How to Develop a Mental Health Package

healthy employee


As Mental Health Awareness month is underway, our goal is to help both brokers and employers create benefits packages that support employee mental health while creating a more positive workplace.

May is a great time for brokers to talk to their clients about mental health packages, whether it be to help them create one or make their existing one more impactful. With the following tips in mind, brokers can assist employers in creating a benefits plan that supports mental health as much as it does physical health.

Consider Employee Assistance Programs

Employee Assistance Programs (EAPs) are a great way to address a variety of mental health needs in the workplace since they offer a wide range of services. EAPs can assist employees with things like arranging childcare and negotiating medical bills on top of dedicated mental health benefits. For example, the EAP Health Advocate offers counseling (in person, via video and by phone) held by Licensed Professional Counselors as well as referrals for long-term and specialized care.

Offer discounts on mental health apps

The COVID-19 pandemic solidified the need for accessible mental health care that doesn’t rely on in-person visits. Many apps like Talkspace, BetterHelp and Headspace have gained popularity because they allow people to access counselors from home. They are especially appealing to Millennials and Gen Z, since counseling sessions can often take place via chat or video from their smart device.

Most of these apps utilize subscriptions and require a monthly fee, which can discourage people who do not have flexibility within their budget. However, employers can reimburse or subsidize part of the fee to make it more accessible to all.

Reduce stress with dependent care

As of 2020, about 40% of the United States adult population are parents, and 29% are caregivers for ill or disabled family members -- and some are both. Caregivers face a tremendous amount of financial and emotional stress which can take a toll on wellbeing.

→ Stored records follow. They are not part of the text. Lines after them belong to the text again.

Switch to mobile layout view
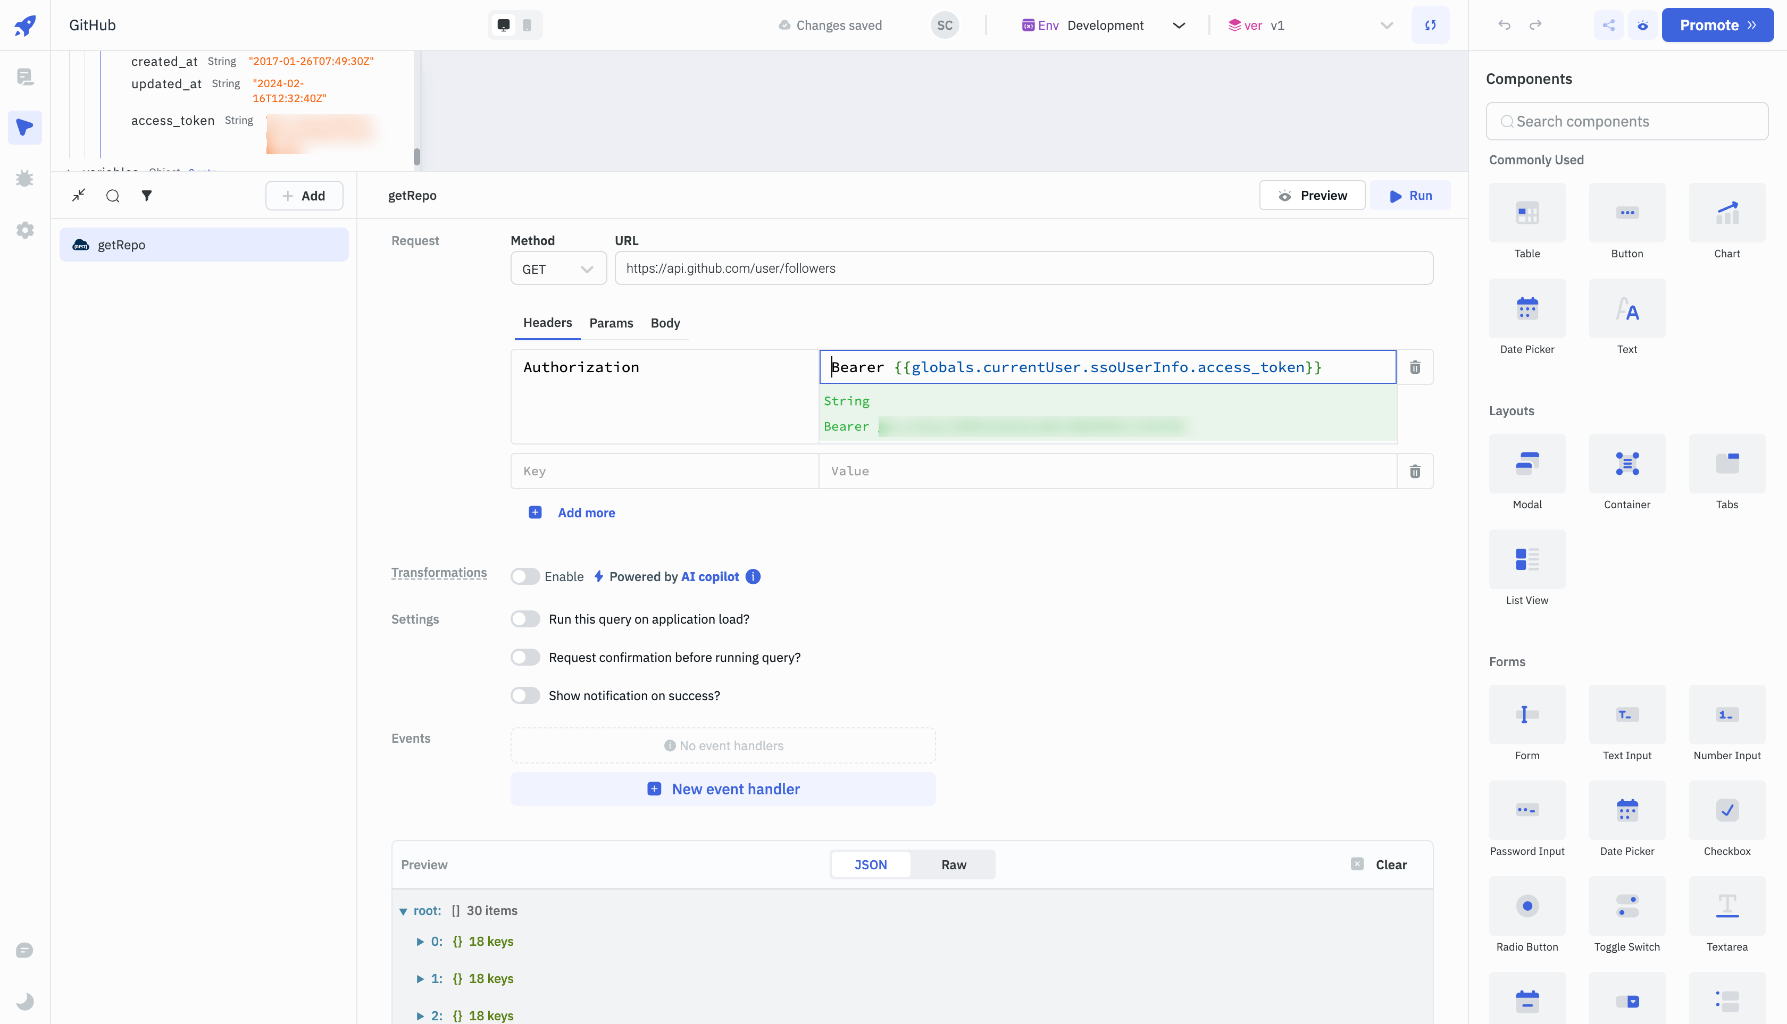point(527,25)

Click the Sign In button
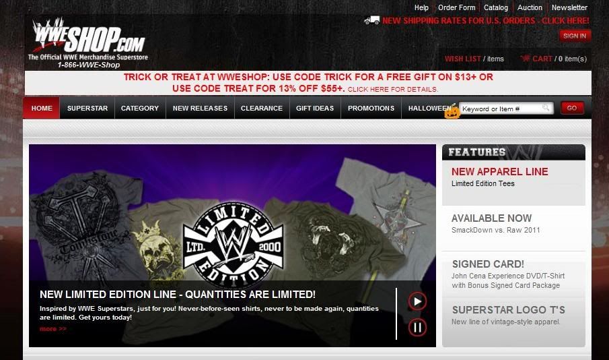575,36
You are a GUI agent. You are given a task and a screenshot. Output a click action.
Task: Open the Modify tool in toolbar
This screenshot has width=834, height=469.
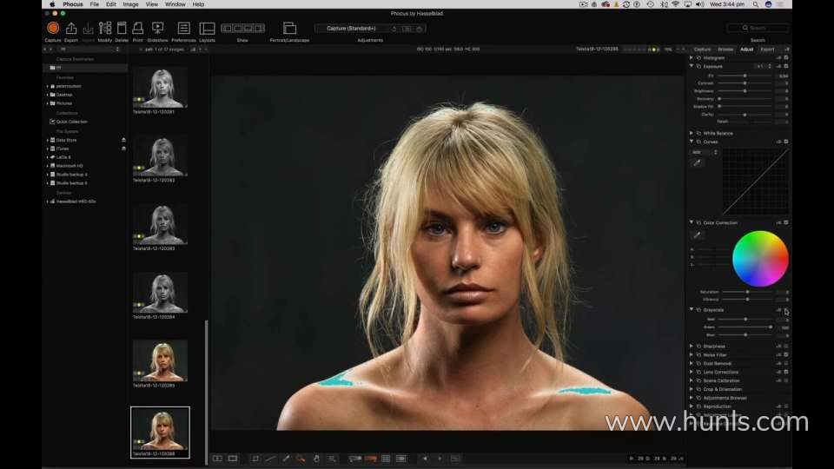tap(104, 29)
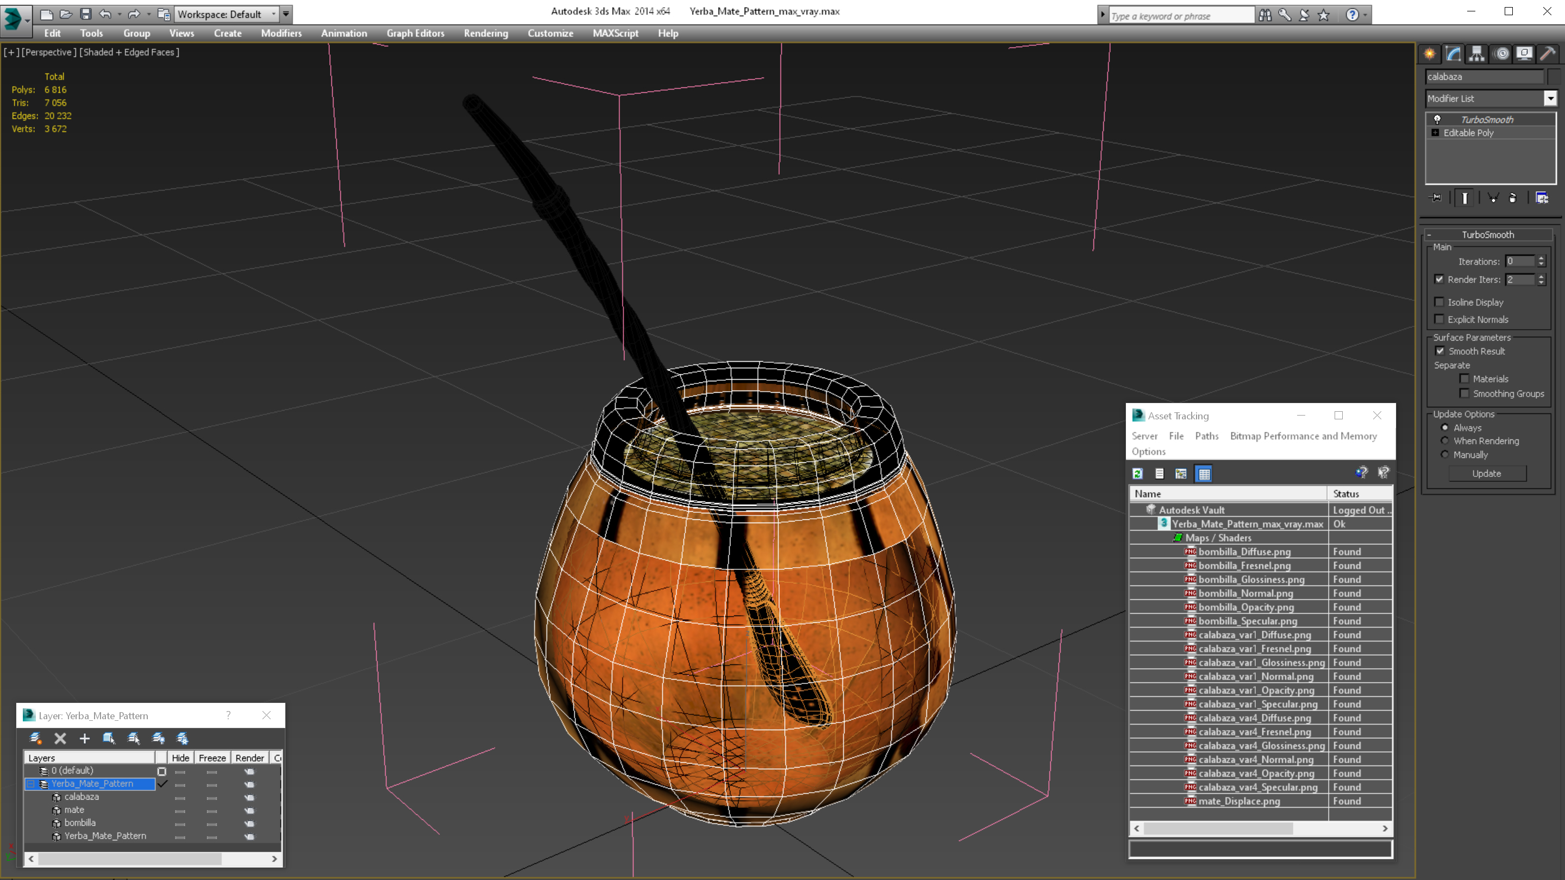Switch to the Utilities hammer panel

point(1547,54)
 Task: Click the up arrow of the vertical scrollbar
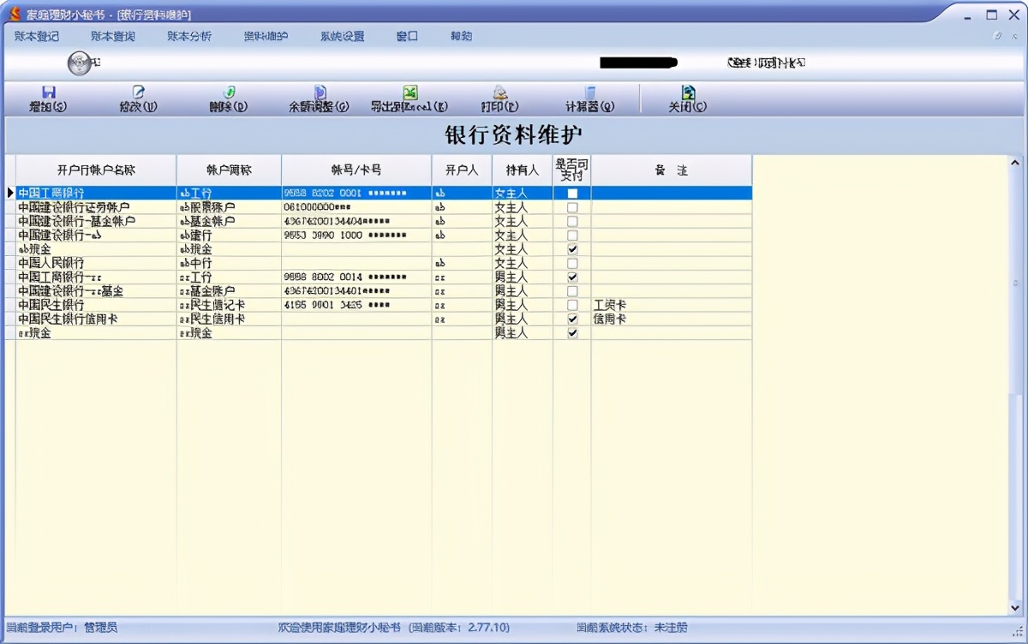[x=1016, y=162]
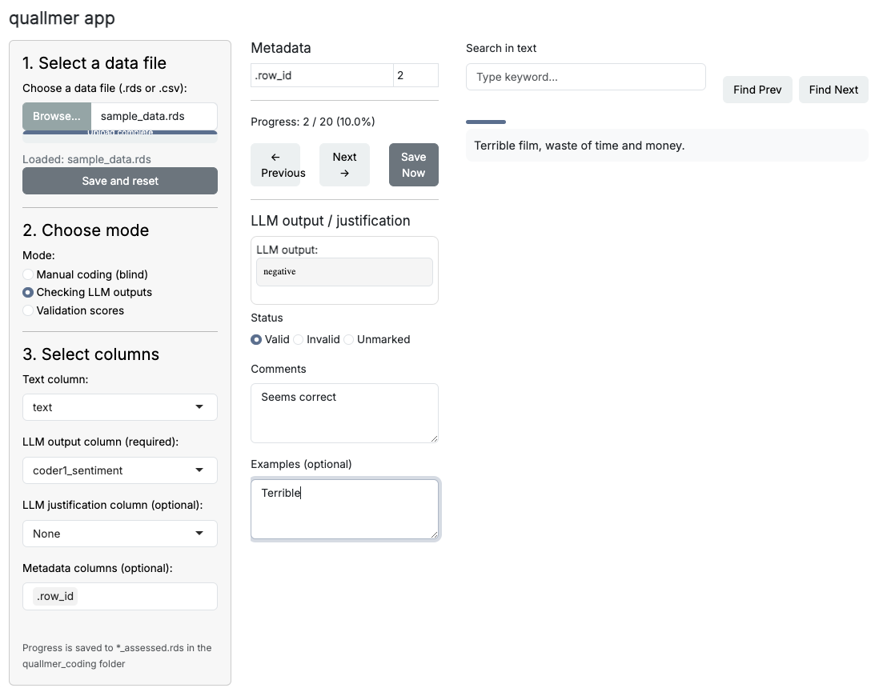Go to the Previous item

click(x=277, y=164)
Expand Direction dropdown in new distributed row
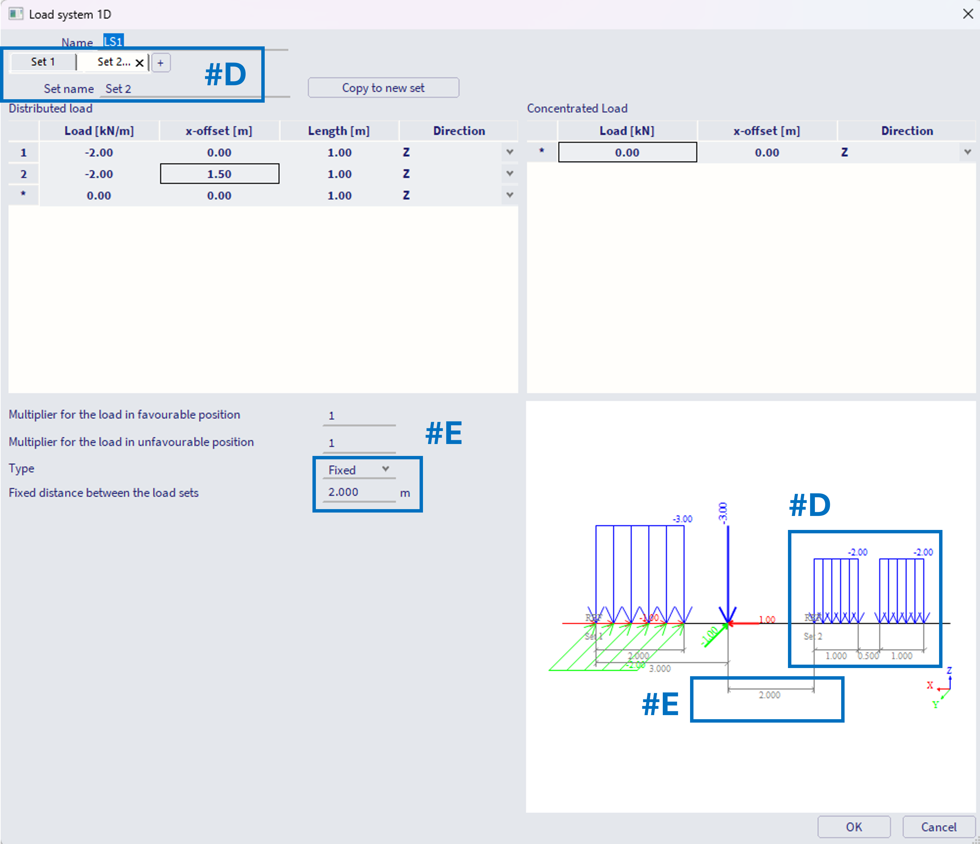Screen dimensions: 980x844 pyautogui.click(x=509, y=195)
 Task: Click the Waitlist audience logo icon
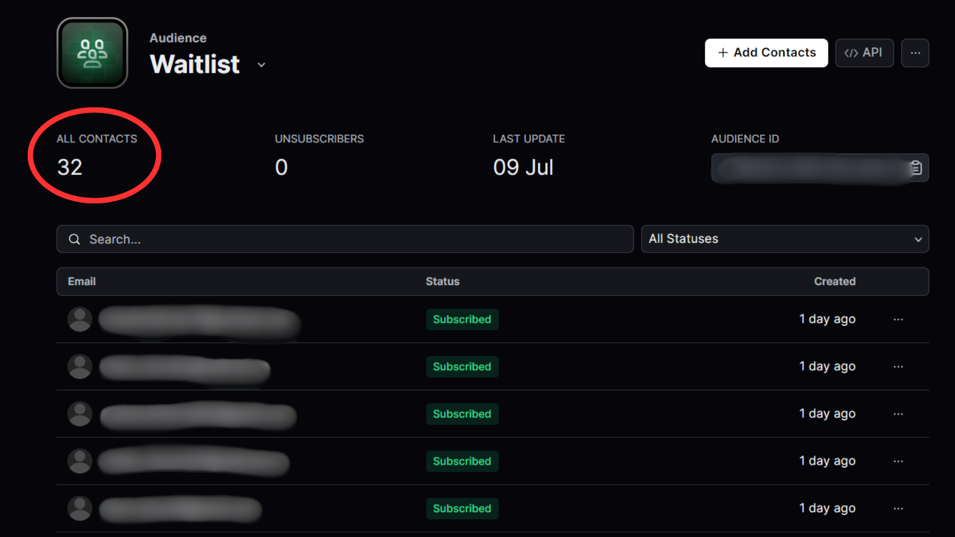click(93, 53)

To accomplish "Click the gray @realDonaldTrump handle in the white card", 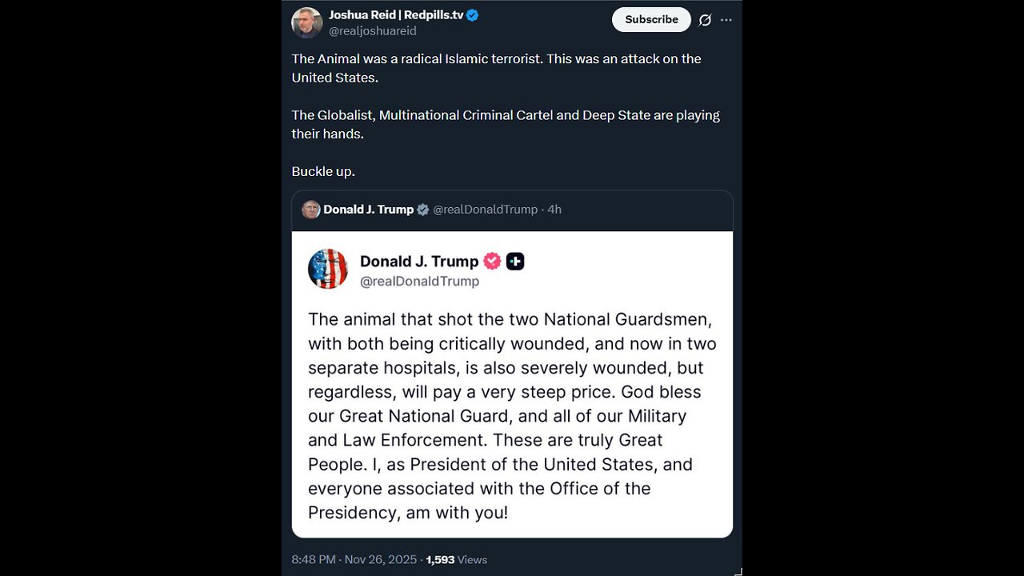I will point(419,282).
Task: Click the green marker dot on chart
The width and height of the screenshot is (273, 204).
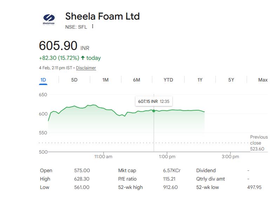Action: click(x=154, y=111)
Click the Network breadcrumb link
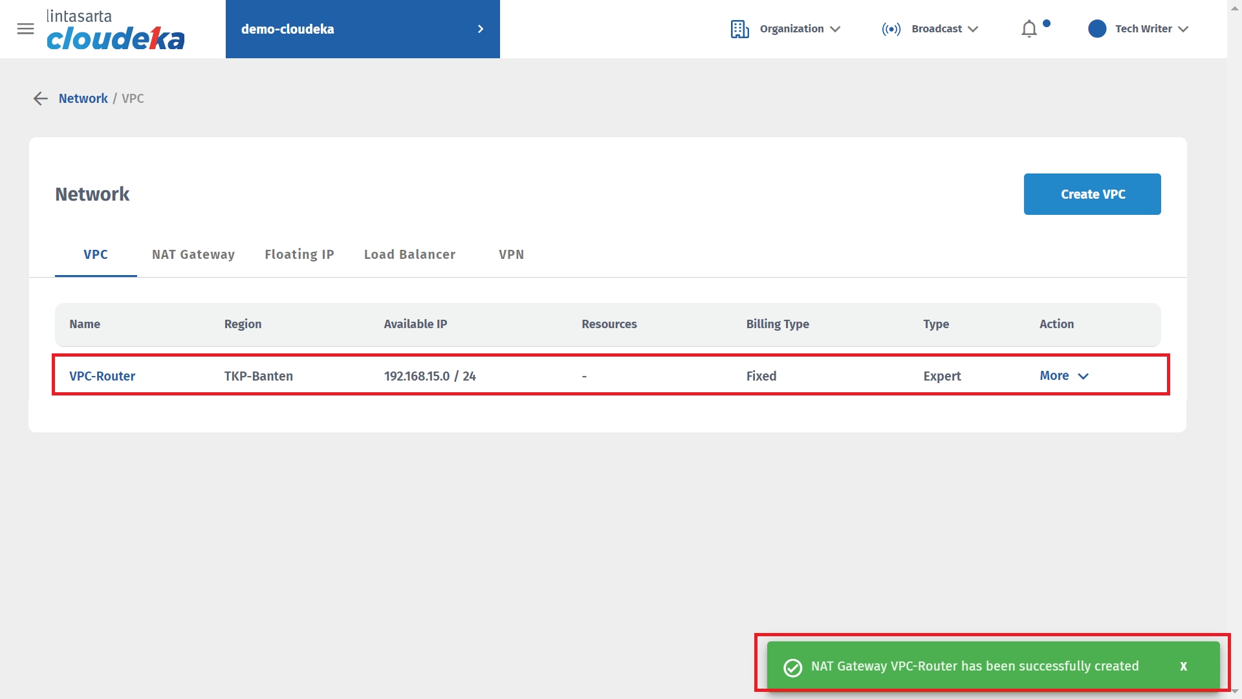The width and height of the screenshot is (1242, 699). tap(83, 98)
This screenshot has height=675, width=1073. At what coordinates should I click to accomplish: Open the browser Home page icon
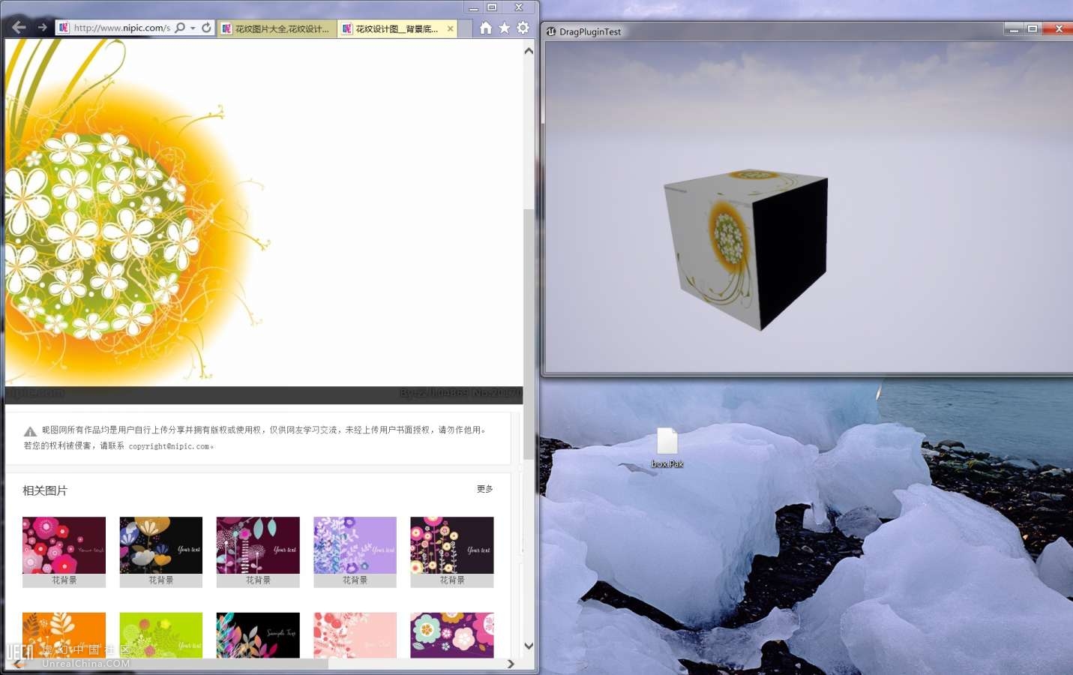[x=486, y=28]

Providing benefits like a Dependent Care Account may not seem like a direct mental health effort, but it can make a big impact. It takes financial burden off caregivers which reduces stress and improves mental health. It also allows caregivers to focus on their work and be more productive without having to worry about their dependents’ care, which helps them better “unplug” at the end of the day.

Revisit your telehealth options

Telehealth became a popular option for people looking for routine care during the COVID-19 pandemic. Your clients are now likely seeing its value and looking for ways to get more people engaged with it. Now’s a great opportunity to make sure mental health professionals and psychiatrists are included in their telehealth offerings, or help them expand their offering to include them. People may be more comfortable seeking mental health help from the privacy of their own home, making telehealth a great option.

Create a more positive company culture

Company culture can have a tremendous impact on employee mental health, so it’s important to have a conversation with your clients about their current culture and areas for improvement. This will look different for every organization depending on size, industry and location, but here are some ideas for improving company culture:

  • Create a Zen room or dedicated private space in the office for people to meditate, relax, and disconnect from work for a little while.
  • Allow part-time remote work (if there has been a return to office post-COVID) to allow people to have more time in the day to tend to priorities outside of work.
  • Dedicate one day a week as a company-wide “no meeting day” to let people focus on and engage with their work better, leading to improved productivity and fulfillment.
  • Give a mental health day to employees. Some companies like LinkedIn are giving employees a paid week off to combat the stress of the COVID-19 pandemic.

Mental Health Awareness month is the perfect time to have a deep conversation with your clients about their current mental health package and how they can improve it. Whether they plan on making minor changes or completely overhauling their offerings, any changes can be impactful for improving workplace mental health.